Gross. Your DS is expected to share his home with a shagging couple? Couples are the WORST people to live with. (Can you tell I've lived in a lot of shared houses?)

YANBU to say that whoever you like can't come to your house. It's your house. You extended the offer to an old friend, with the idea that he might want to get some work done. You were being nice -- he doesn't have an expectation that he can come at all, let alone bring his choice of companions. Tell him 'that doesn't work for me' grin

AugustRose Thu 09-Jun-16 21:31:28

So it seems that AIBU for not wanting a stranger in my house when I'm not there and only DS is, OK.

Pearlman Thu 09-Jun-16 21:32:32

Message withdrawn at poster's request.

EyefulTower Thu 09-Jun-16 21:33:02

I'm surprised you invited him again after finding out he abused your trust the last few times. What did you expect? He clearly thinks your house is his to do as he likes in while he's there. Stop lending him your house!

AnyFucker Thu 09-Jun-16 21:33:10

What/who distracts him at home ?

You sound like Lady Bloody Bountiful to me, bestowing the gift of staying at your house to the undertrodden

Except it comes with conditions.

tigermoll Thu 09-Jun-16 21:38:31

Except it comes with conditions

AF, usually I agree with you wholeheartedly, but I think that some 'conditions' in this instance are acceptable. I used to housesit for a friend, and one of the conditions was me not bringing random internet dates to the house.

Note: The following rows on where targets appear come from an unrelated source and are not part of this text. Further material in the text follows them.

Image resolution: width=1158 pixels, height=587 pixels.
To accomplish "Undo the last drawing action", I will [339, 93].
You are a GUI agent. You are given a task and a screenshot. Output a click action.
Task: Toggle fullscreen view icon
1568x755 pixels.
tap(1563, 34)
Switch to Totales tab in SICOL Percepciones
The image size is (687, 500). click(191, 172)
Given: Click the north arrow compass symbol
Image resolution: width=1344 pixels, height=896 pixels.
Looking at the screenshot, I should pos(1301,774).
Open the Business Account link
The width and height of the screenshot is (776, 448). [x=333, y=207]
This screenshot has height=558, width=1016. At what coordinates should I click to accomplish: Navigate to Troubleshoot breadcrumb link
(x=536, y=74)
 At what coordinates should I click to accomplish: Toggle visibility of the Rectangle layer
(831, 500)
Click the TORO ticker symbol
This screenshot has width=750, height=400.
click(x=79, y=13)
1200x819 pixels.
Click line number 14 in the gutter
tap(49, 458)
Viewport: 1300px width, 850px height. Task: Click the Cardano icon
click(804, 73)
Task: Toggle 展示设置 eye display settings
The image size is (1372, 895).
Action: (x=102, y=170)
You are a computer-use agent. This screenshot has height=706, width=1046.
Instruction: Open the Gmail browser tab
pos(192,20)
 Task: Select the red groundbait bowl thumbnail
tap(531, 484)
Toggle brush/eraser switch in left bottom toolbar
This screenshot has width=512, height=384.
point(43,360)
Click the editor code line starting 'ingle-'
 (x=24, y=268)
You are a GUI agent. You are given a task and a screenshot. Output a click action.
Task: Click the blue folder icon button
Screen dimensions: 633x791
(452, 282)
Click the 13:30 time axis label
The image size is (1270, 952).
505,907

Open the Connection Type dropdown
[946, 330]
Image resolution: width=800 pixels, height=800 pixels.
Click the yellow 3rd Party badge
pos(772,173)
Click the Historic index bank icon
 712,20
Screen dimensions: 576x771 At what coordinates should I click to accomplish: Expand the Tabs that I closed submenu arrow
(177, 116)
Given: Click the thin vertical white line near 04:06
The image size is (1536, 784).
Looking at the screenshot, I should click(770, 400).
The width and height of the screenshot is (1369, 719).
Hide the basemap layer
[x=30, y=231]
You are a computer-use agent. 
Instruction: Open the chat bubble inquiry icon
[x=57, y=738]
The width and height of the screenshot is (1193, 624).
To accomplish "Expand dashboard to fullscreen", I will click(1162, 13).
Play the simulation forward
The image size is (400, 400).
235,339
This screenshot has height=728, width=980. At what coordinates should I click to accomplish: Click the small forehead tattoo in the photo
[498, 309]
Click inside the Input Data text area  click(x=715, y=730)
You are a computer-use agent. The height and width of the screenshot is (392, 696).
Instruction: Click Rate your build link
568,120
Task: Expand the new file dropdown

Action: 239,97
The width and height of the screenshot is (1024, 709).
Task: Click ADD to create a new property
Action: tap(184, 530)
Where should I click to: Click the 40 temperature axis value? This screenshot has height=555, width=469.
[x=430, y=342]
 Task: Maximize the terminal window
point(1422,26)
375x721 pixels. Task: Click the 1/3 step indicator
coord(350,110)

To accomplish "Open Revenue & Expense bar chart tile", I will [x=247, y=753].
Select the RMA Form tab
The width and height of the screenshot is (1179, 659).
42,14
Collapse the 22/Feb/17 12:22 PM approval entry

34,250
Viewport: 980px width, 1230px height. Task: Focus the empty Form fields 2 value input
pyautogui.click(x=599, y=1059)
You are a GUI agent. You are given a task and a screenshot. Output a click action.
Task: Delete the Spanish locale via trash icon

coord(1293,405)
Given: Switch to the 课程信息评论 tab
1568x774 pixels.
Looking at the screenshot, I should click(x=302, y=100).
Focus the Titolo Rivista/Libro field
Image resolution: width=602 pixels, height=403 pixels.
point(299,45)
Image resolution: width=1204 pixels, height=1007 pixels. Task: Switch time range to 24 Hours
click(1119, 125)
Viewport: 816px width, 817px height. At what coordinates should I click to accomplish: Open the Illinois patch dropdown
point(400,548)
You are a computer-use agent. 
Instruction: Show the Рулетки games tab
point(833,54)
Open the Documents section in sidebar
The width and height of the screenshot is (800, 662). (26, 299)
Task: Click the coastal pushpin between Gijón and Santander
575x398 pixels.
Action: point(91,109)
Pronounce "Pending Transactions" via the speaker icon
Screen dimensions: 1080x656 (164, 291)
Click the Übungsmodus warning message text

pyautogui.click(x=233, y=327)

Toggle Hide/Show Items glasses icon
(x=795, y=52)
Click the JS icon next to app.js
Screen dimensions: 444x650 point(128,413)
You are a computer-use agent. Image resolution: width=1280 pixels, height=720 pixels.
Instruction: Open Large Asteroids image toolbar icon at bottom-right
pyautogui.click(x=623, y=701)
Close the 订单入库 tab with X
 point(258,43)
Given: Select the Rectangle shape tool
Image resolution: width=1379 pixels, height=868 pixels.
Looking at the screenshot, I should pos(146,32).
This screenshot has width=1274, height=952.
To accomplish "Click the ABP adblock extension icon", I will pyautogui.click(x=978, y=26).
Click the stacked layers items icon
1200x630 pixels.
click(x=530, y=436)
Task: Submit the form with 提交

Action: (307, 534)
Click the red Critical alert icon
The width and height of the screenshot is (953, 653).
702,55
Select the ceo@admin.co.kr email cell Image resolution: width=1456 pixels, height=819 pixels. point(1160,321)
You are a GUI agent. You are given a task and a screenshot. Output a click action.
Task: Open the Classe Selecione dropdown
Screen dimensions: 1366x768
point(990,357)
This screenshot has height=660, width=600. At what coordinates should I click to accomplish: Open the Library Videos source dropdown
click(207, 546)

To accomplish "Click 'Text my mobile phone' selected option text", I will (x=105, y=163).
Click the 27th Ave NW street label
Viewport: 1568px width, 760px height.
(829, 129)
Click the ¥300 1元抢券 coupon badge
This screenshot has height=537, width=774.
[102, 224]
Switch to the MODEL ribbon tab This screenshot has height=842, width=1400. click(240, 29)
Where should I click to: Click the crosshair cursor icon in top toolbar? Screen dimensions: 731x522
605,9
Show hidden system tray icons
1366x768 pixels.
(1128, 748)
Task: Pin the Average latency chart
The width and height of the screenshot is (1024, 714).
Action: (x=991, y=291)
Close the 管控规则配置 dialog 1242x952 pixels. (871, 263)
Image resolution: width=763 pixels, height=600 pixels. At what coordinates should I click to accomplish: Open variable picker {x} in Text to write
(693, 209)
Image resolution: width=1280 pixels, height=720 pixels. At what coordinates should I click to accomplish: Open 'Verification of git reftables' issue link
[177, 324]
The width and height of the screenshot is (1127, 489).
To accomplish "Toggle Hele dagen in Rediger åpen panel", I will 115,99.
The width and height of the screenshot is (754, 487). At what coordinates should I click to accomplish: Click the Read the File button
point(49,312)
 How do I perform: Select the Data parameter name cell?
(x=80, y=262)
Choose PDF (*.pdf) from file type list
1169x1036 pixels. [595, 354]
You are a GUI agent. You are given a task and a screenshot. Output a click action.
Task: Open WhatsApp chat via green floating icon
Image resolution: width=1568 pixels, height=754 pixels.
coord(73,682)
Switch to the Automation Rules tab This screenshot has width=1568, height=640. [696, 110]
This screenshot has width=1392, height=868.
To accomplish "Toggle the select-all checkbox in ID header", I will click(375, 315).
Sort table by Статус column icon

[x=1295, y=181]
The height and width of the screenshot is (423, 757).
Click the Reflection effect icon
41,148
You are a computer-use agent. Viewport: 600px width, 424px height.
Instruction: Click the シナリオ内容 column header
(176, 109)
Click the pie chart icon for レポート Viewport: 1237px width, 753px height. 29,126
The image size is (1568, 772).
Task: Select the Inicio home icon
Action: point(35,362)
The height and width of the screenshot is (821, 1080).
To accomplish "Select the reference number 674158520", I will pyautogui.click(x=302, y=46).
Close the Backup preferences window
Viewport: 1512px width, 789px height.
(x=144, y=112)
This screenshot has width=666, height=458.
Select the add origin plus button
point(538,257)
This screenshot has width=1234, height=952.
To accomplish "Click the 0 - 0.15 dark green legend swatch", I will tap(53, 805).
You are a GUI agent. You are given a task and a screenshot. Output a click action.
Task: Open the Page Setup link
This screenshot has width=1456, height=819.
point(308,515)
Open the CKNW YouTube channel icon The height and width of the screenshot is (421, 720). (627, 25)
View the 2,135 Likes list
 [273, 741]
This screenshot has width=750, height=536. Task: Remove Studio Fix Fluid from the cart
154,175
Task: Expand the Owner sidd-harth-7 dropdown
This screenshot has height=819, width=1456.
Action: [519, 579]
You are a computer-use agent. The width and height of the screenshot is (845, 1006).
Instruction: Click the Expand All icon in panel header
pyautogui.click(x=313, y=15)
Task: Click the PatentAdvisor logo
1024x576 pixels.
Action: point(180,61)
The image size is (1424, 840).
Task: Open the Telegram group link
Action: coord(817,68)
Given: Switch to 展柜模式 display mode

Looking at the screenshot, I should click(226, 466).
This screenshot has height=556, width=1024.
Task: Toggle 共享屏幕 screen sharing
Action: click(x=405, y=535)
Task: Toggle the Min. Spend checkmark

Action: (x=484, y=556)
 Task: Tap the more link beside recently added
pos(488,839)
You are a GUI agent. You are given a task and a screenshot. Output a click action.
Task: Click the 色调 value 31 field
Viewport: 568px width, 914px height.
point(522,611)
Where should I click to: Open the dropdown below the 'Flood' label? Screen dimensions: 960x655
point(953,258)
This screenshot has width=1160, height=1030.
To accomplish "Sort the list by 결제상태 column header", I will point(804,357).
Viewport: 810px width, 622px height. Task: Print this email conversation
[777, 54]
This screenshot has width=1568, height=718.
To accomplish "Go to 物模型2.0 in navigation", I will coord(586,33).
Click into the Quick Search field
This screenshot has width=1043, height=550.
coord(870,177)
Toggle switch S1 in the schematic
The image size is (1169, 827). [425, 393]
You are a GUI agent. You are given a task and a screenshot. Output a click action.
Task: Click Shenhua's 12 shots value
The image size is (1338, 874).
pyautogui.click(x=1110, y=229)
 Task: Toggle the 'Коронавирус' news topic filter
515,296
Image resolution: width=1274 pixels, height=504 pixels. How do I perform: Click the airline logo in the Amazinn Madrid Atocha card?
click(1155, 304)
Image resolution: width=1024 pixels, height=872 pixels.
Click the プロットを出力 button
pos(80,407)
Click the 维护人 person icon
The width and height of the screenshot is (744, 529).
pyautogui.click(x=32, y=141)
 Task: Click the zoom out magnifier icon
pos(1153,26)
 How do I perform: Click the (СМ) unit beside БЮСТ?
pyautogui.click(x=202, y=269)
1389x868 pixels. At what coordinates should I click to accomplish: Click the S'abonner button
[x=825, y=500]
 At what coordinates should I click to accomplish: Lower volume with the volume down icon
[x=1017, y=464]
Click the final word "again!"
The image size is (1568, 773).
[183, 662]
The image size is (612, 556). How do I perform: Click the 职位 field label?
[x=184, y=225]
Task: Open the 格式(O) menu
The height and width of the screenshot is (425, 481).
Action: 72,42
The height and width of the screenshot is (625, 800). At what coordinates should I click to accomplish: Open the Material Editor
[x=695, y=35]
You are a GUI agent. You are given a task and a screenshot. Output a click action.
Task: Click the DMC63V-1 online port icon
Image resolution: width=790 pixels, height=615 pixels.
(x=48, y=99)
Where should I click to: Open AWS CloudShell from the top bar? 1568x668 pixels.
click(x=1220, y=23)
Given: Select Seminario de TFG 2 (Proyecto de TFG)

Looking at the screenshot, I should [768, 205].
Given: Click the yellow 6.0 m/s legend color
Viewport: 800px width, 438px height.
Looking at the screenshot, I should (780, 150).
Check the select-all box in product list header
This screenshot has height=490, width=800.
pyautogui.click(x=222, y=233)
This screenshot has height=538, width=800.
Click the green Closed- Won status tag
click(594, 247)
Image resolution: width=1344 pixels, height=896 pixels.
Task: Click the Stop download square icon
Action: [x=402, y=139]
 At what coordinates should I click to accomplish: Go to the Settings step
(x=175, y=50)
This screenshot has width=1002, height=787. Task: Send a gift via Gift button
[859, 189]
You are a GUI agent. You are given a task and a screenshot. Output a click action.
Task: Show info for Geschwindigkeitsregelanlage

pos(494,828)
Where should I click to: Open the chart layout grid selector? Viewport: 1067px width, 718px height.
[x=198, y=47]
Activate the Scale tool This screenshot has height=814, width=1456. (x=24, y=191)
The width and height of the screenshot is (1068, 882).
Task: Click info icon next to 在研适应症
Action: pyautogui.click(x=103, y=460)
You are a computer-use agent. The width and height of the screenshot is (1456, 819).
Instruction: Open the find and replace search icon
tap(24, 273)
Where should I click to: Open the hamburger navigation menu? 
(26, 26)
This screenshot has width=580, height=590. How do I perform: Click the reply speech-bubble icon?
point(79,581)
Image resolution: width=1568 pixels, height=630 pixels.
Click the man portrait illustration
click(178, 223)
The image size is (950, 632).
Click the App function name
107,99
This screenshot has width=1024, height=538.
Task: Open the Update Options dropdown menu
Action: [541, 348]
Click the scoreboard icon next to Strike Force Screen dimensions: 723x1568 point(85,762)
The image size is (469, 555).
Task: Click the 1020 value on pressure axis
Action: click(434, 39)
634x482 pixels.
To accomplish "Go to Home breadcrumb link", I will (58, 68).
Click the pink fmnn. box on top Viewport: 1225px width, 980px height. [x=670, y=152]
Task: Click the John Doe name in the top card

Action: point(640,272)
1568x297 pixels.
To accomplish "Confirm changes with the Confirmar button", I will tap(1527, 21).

Fair enough -- I could be all humpty about that, or I could decline to stay at all, but what I couldn't do was insist that she allowed me into her home on my conditions, not hers.

Mycraneisfixed Thu 09-Jun-16 21:39:22

YANBU. He's got a damn cheek!

AugustRose Thu 09-Jun-16 21:41:18

AnyFucker you are talking shit. I'm not bestowing my house as a gift. We have simply realised that he's takig the piss a bit and have raised it with him. He clearly doesn't see it as we do, and neither do you, fair enough.

As for the changing of sheets, no he didn't. DD found the sock the following morning so had been sleeping in the bed before we realised.

Taking a stranger to stay in a friend's house is just not something we would do, especially with DS here.